If you've got a few, I would not go to the cronometer app and exclude saturated fats. That's when looking at those that stimulate the highest responses. Saturated fats do not weigh in on this. Trans fats do. That's something that we can talk about. The long term answers for people who have this over responsive system becomes they have a fear of changing it and they actually have the highest consequences when that bit where they're on the edge of chronic inflammation at all times, meaning they have a high histamine response, they'd make an excess of mucus. When you change their diet, these are all signs that your system is fragile. Not fragile, doesn't mean do nothing. It means you're gonna have to do it slower. But I would be peeing on a stick and making ketones every day and then steadily work your way through that ketoCONTINUUM.

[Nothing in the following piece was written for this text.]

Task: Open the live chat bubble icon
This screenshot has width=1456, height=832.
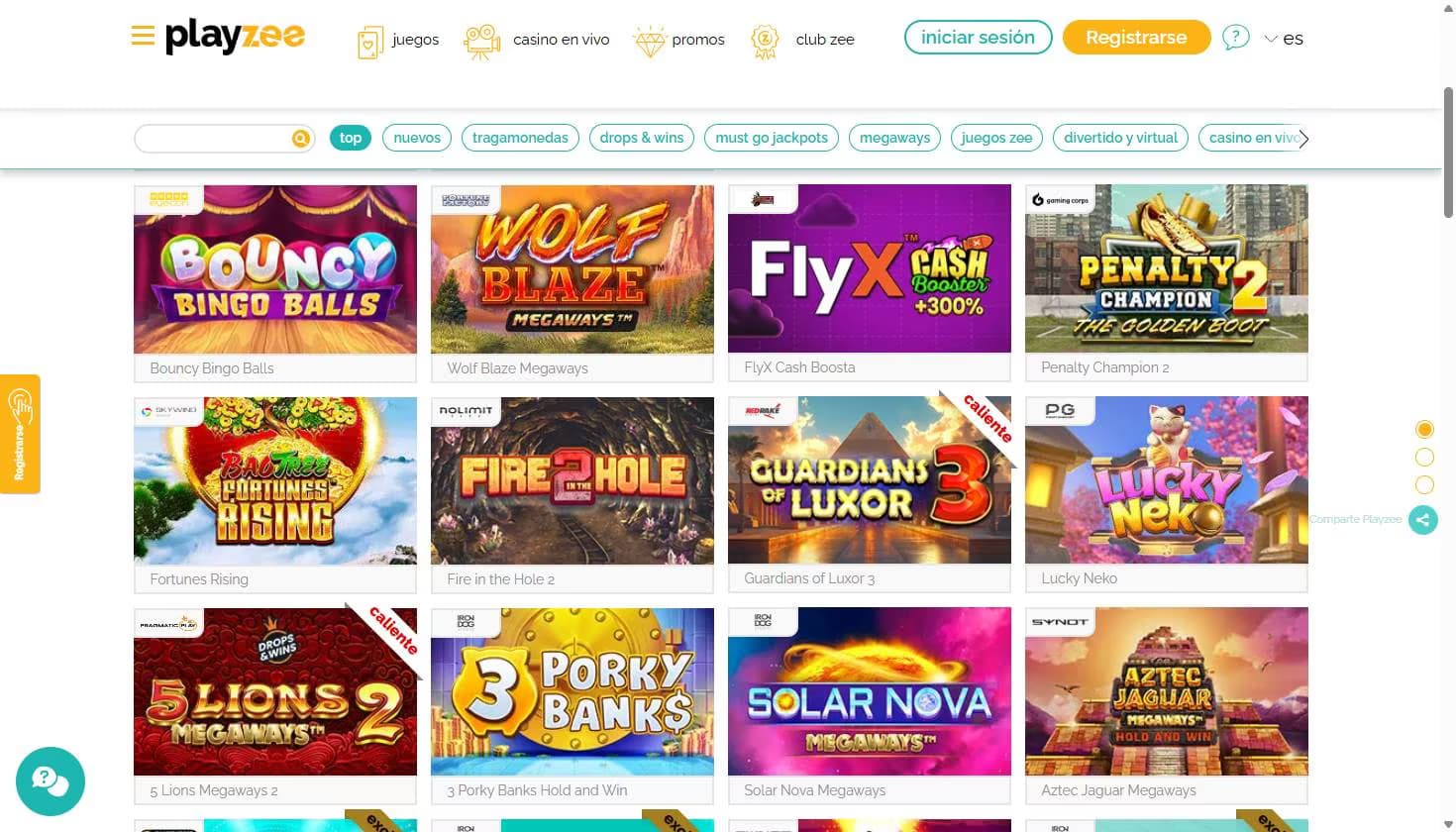Action: pos(51,780)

Somebody responded to you saying, my genetics are telling me to keep saturated fats very well. Again, the genetics that say keep saturated fats low, what they're missing is you go back 2000 years, saturated fats are what we ate. That is the only thing that lasted without cooling storage. If you're taking a 21st century technology in a micro clip of your genetics and making decisions that your ancestors said, no, no, no. That's not how it works. So I am just very cautious to say that I can't have that because of my genetics. Alzheimer's, chronic heart disease, chronic kidney disease, those are all chronic inflammatory diseases associated with high insulin. Get that Dr. Boz ratio down. Keep it down. If you want to do it without saturated fats, that's fine, but it's hard. And I would contend it's probably not the best answer.